A ferry carrying 470 passengers off the coast of South Korea is slowly sinking, having capsized early this morning. Accounts from the scene are grim, with four dead, 55 injured and around 280 people still missing (reports on exact numbers vary). Though what caused the ship—called the Sewol—to capsize is unclear, the boat began listing violently after what those onboard reported as a loud “thumping sound” (paywall) at around 9am. Many of the travelers were high school students on a school trip to Jeju island, where the ship was headed:
A blitz of lifeboats and helicopters to the sinking ship have helped rescue 180 of the 462 passengers. But those missing are assumed to be stuck in the now submerged Sewol, in the freezing darkness. There’s enough oxygen to sustain life for another 72 hours, say sources, though divers have so far been unable to locate anyone. Hopefully, rescue efforts will prove more successful in the morning.
The higher number of passengers means that the Sewol tragedy has the potential to be even deadlier than the Malaysian Airlines Flight 370 crash, which is suspected to have killed 239 people. That’s roughly consistent with the trend that appears when you compare airline and ferry accidents: a fatal ferry accident tends to be deadlier than an aircraft crash, as you can see in the chart below of average fatalities per accident, compiled from worldwide media reports of ferry and airplane accidents aggregated at mapreport.com:
But overall, ferry travel is less dangerous than flying. Air travel is often pronounced the “safest” mode of transport—and indeed, it’s safer than walking or taking a train—but that clearly isn’t counting travel by ferry. From 2002 to 2013, an average of 565 people around the world died each year in ferry accidents, compared with 715 on airplanes. Here’s the trend in fatalities from ferry accidents (which counts both sea and freshwater transport), again from worldwide media reports:
And here’s what the airline trend looks like:
Sure, slightly fewer people travel by ferry each year than by plane—around 2.1 billion annually, versus 2.3 billion for commercial airliners. But traveling by ferry still has a lower accident rate.

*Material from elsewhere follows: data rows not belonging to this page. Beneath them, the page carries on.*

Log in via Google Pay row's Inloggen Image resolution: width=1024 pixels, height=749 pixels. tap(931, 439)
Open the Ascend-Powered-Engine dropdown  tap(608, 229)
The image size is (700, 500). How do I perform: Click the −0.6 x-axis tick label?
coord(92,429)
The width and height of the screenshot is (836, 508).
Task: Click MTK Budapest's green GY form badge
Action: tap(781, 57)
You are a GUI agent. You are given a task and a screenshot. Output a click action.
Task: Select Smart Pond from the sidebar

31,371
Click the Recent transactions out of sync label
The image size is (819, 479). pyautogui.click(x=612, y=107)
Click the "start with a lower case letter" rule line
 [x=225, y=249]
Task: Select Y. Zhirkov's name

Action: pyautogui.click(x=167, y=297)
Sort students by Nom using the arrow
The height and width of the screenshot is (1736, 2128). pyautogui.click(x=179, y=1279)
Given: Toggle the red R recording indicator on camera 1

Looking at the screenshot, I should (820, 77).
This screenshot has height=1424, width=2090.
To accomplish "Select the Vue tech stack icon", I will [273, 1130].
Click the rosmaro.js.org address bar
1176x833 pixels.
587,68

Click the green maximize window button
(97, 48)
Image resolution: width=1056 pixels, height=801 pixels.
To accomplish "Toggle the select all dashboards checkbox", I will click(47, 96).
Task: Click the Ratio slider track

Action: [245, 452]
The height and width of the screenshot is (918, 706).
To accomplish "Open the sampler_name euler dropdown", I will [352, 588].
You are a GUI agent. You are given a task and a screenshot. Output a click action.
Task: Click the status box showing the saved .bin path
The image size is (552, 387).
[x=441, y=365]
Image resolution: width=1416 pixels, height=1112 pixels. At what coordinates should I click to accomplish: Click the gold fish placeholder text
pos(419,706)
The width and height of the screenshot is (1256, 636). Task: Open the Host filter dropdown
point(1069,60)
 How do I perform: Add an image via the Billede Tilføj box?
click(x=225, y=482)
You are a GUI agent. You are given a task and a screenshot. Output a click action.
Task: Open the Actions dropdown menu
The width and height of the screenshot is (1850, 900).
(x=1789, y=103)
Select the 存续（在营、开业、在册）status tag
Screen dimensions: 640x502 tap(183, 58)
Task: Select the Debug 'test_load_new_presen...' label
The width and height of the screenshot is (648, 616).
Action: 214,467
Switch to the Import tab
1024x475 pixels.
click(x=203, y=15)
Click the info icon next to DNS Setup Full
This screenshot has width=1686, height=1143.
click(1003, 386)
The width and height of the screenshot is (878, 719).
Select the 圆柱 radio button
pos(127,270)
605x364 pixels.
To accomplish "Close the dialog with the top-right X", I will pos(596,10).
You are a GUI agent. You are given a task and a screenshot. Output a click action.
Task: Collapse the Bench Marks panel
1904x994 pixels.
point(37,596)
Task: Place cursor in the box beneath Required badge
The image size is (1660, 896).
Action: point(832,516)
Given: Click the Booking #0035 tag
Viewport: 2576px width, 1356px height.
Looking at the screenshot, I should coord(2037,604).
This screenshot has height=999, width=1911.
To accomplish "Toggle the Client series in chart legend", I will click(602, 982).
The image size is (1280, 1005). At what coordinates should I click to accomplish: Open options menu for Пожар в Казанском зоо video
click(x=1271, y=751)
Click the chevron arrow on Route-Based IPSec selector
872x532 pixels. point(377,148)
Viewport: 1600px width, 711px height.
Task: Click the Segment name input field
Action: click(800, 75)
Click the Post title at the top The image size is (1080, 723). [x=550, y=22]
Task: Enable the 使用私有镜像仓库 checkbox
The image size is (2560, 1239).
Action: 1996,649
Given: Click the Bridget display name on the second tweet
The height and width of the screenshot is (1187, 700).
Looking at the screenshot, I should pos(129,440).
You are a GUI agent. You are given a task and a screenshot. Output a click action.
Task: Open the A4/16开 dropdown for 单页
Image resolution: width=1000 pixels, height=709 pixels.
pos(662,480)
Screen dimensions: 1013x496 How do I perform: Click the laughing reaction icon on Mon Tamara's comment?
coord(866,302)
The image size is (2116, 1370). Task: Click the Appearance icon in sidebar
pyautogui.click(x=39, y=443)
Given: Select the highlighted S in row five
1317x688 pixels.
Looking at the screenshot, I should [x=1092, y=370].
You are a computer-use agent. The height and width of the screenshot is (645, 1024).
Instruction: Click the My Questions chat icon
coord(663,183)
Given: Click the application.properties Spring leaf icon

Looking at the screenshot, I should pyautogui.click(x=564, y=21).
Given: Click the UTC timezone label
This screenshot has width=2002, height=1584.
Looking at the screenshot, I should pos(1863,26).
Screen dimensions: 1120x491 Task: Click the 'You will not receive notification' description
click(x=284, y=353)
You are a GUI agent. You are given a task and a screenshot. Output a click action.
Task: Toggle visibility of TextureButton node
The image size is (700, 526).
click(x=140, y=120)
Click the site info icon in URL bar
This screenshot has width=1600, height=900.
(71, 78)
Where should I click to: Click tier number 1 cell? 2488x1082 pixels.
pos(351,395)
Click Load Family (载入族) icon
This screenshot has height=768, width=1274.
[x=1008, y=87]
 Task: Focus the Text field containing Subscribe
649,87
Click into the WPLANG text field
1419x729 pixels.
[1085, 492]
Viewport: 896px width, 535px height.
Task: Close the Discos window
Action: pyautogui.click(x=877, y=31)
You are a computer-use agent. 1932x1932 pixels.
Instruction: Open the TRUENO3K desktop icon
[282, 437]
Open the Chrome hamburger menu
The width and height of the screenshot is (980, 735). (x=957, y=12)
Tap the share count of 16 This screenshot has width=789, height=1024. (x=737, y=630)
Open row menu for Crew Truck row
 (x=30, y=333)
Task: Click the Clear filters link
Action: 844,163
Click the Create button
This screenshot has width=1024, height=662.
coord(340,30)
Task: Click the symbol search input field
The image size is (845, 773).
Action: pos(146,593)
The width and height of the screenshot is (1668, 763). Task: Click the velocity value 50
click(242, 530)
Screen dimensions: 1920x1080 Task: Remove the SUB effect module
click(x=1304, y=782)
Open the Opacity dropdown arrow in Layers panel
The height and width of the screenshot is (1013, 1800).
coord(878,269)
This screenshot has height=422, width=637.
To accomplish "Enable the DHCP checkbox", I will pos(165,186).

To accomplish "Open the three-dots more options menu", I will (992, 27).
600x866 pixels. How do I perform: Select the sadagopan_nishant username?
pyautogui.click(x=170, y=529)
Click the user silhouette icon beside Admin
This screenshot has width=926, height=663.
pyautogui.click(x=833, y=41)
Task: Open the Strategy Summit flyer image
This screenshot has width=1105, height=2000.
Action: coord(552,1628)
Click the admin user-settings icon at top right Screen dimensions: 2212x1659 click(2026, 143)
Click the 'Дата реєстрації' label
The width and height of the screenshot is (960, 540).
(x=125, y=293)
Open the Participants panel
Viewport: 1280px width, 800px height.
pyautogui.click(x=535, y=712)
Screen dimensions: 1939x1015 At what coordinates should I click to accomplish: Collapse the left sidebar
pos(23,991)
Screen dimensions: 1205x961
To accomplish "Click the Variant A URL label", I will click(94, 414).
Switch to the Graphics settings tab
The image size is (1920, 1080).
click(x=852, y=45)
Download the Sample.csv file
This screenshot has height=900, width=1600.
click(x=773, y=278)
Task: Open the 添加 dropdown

That number includes ferry disasters in countries such as Bangladesh and the Philippines, were ferries sink with appalling regularity. While Bangladesh’s often result from overcrowded river ferries, the Philippines’ vulnerability to typhoons appears to be behind many of its accidents. Other ferry disaster hotspots include Indonesia and Tanzania, where ferries to Zanzibar occasionally founder.